Quando eu fui convidado para assumir a direção artística do projeto cultural que tinha como proposta realizar um musical teatral a partir do livro Torto Arado, eu pensei: – De quem foi essa ideia maluca? Eu jamais teria essa ideia! Eu tinha lido esse livro durante a pandemia e nas minhas memórias estavam acumulados os corpos mortos nessa narrativa, as dores, a aspereza dos sentimentos, a feiura da realidade daqueles “personagens”. Como fazer para que aquelas figuras saíssem pelo palco cantarolando lindas canções e dançando coreografias mimosas, numa narrativa embalada em figurinos cintilantes e botas de cano longo? Claro que estou parindo frases estapafúrdias, mas é apenas para ilustrar o quão perdido eu me vi diante da proposta que me foi feita pela produtora do espetáculo, Fernanda Bezerra (Maré Produções). Eu pedi uns dias para pensar. Peguei o livro e fui para perto do mar. Ali comecei a reler os capítulos escritos por Itamar, e as frases foram saltando das páginas, voluntariosas, cheias de imagens. Será que é possível fazer um musical com essa cara? Com duas protagonistas que cortam as próprias línguas? Com tantas mortes dolorosas? Será que dá pra contar essa história e no final ainda desejar ser feliz? Essas perguntas começaram a me acompanhar até o fim da releitura. E mesmo ao fechar o livro eu ainda não estava convencido.

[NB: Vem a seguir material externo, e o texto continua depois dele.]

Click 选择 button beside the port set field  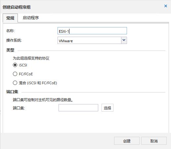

Como dizem os meus mais velhos: “Basta a língua parar, pra ouvir o coração!” Torto Arado é uma obra que traz a voz do povo preto e do povo indígena, do interior da Bahia. Um povo que tem muito pouco da vida, mas que se sustenta com base numa fé gigante. E que fé é essa? A fé que dança! As religiões de matriz africana e indígena cultuam seus deuses, suas entidades e suas crenças através do canto e da dança. Itamar traz com força no livro, o Jarê, uma religião característica da Chapada Velha, região do interior da Bahia onde acontece a história do livro. Quem sou eu pra afirmar que não é possível fazer um musical Torto? Quem sou eu para não permitir que esse Arado seja regado com arte? Sim! É possível contar essa história a partir dos seus donos, com a voz, a dança, o canto, e a beleza de quem somos de verdade. Podemos fazer musical brasileiro, mesmo que o nosso tempo seja tão voraz no consumo e na valorização de quem vem de outras culturas. A resposta tinha que ser: Sim! Vamos fazer esse musical. Viva a fé que dança. Ela é o caminho.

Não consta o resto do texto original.